Потому что, конечно, при упомянутой умопомрачительной свободе, когда за окном лютует КГБ, на книжные полки обрушивается Георгий Марков и по телевизору бушуют семнадцать серий Иванова «Вечный зов», а ты лежишь на диване, в изголовье лампа под зеленым стеклянным абажуром, читаешь и откладываешь книжку в сторону и смотришь в потолок, и — нет, не годится тебе Сергей Булгаков, и берешь с полки Бахтина о Достоевском или самого Достоевского, изданных в Москве, хотя в ней КГБ и Марков и «Вечный зов», а потом, нет, достану-ка Ремизова, нет, Павла Флоренского, изданных там, где экзистенциализм в цвету и благоухает «Хиросима, любовь моя» и журчат «Гран Бульвар» — при этаком баловстве присутствовало и некоторое количество, скажем так, несвободы. Изрядное, если честно, количество. Несвобода принимала уродливые формы: книжки надо было припрятывать даже в собственной квартире — от водопроводчика, от врача, просто от гостей, чтобы не сболтнули, «Гулаг» надо было засовывать внутрь двойной балконной двери, скрепляющейся болтами; на допросе, если тебя спрашивали, где ты читал Авторханова, о котором распространялся под хмельком в одной компании, надо было говорить, что всего-то прочел две страницы, заглядывая через плечо человеку, читавшему «Технологию власти» в троллейбусе. Потому что и на допросы вызывали, и с обыском приходили. И сажали по статье, которую когда называли 70-й: «антисоветская деятельность», а когда — 190-й: «хранение и распространение заведомо ложных, порочащих советский строй…», а в просторечии «антисоветская литература». Заболоцкий, например, не так даже полно, как в Москве, издан был в Мюнхене, — но в Мюнхене, понимаете?
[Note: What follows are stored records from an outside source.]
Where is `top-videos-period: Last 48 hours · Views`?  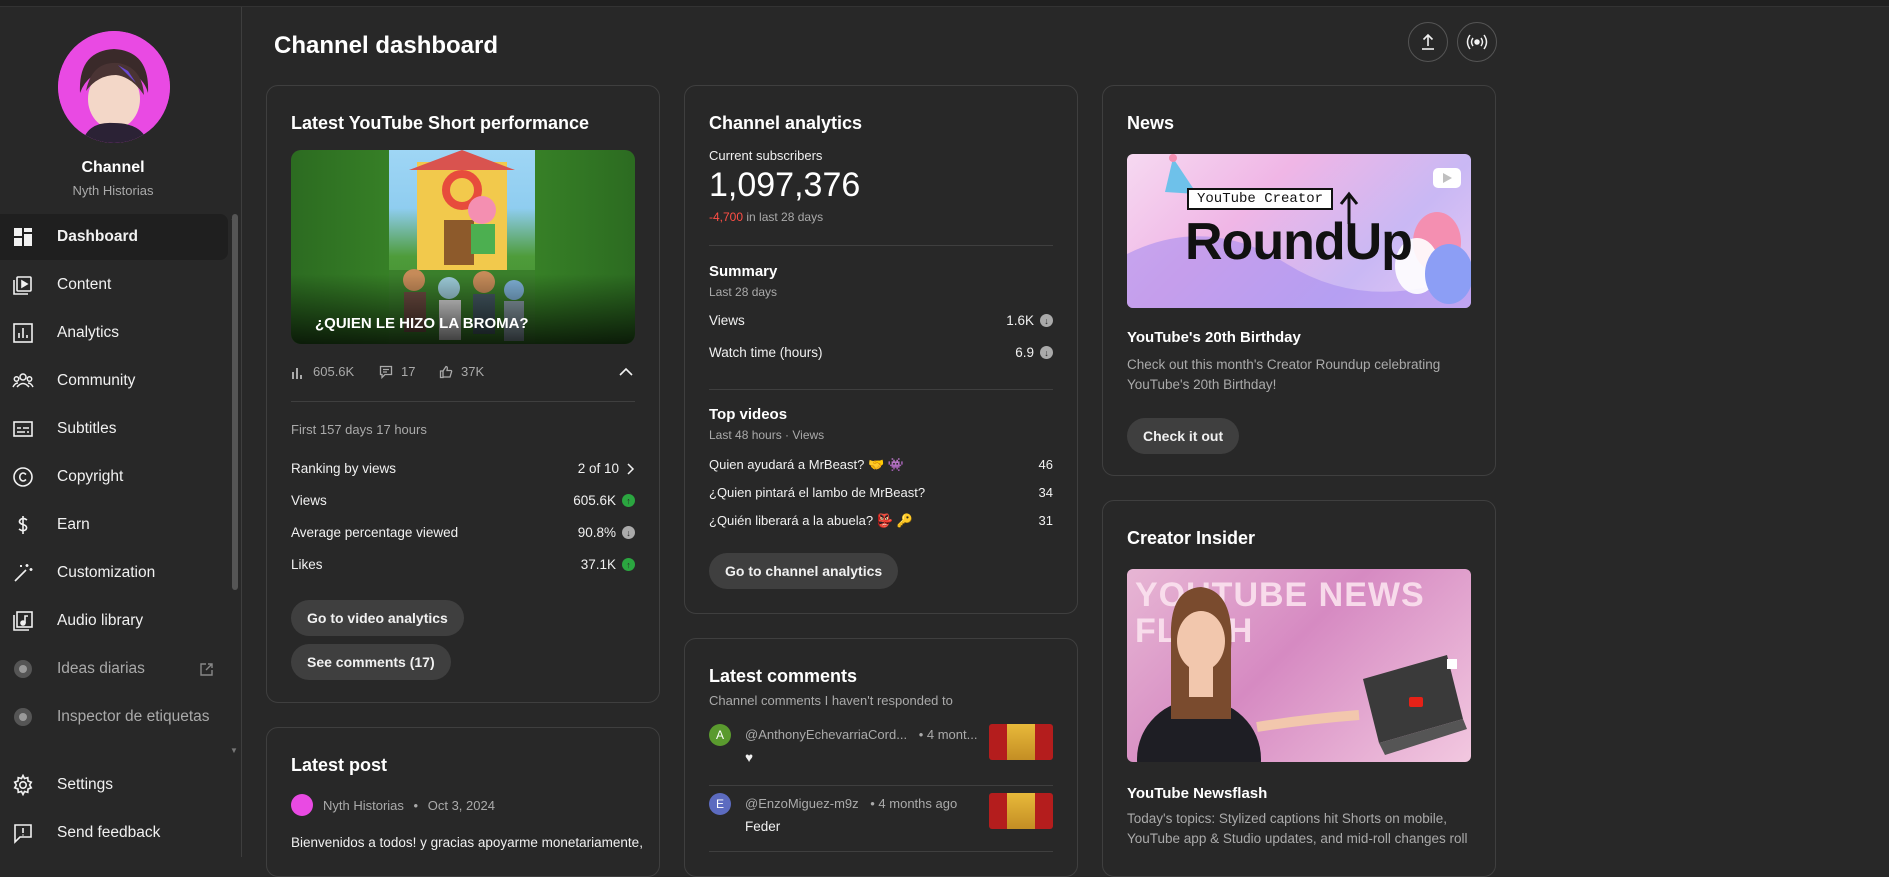
top-videos-period: Last 48 hours · Views is located at coordinates (767, 435).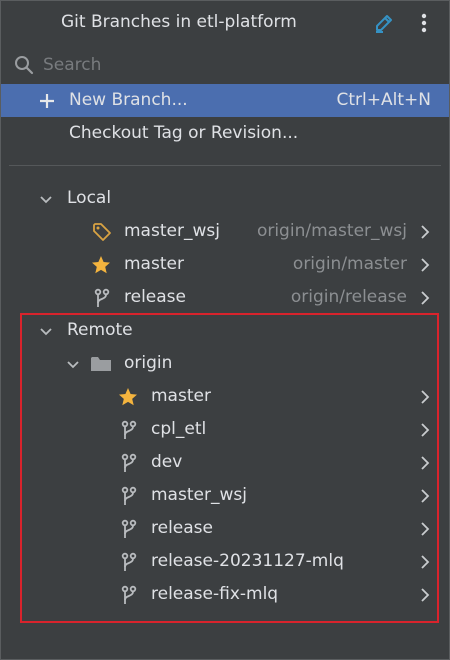  Describe the element at coordinates (384, 100) in the screenshot. I see `new-branch-shortcut: Ctrl+Alt+N` at that location.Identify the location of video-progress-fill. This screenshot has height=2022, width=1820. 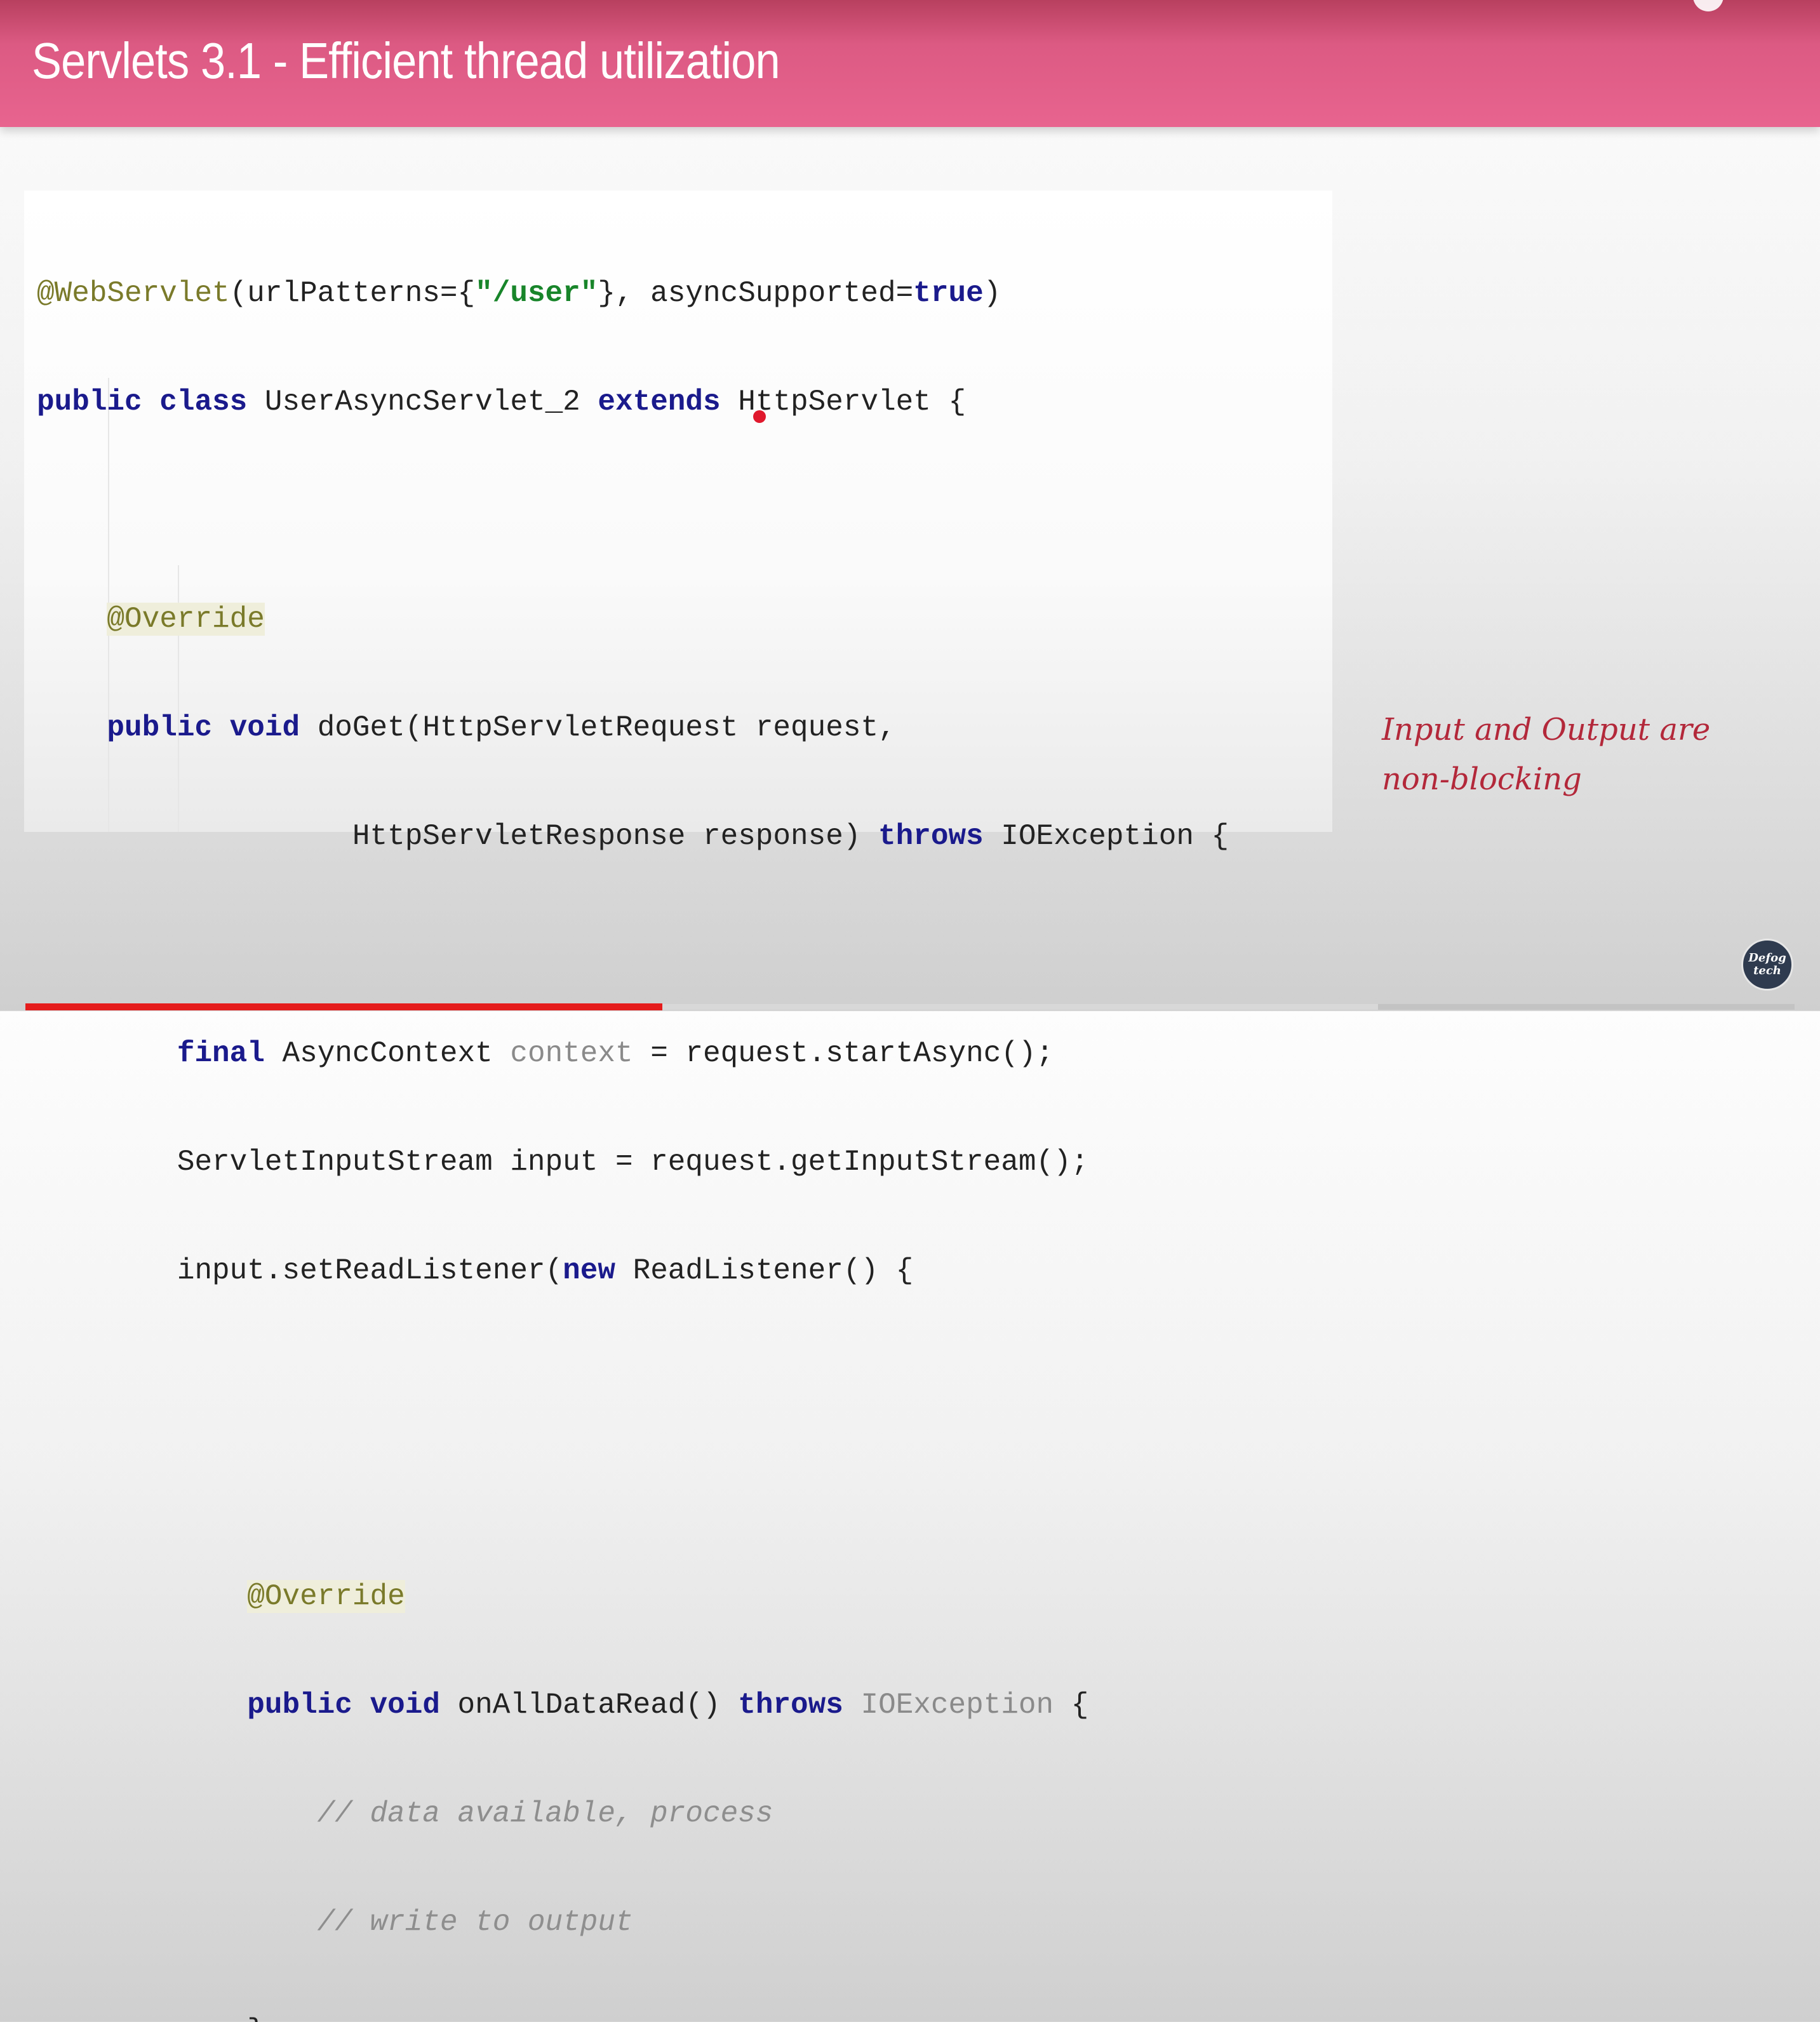
(343, 1006).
И торговать этими книгами — при том что, с одной стороны, три года исправительно-трудовых лагерей за Заболоцкого, а с другой — привозят их тебе на дом перепуганные или, наоборот, рвущиеся на баррикады бельгийский славист и шведская русистка, каковых книгонош при захвате с поличным вышлют из страны со скандалом и никогда больше не впустят, и прощай их научная карьера — торговать, хоть и с немалым риском для себя, продавать зубным врачам, директорам магазинов и сумасшедшим библиоманам, которые первые, случись что, тебя продадут, а если бедным и честным учихам, так еще и хуже, и всего-то получать по тридцать, по пятьдесят рублей за книжку — в дополнение к десяткам тысяч за основной бизнес — как-то не укладывалось в негласный кодекс чести, который нам, и стало быть, ему как части этих «нас», нельзя было представить, чтобы пришло в голову нарушить.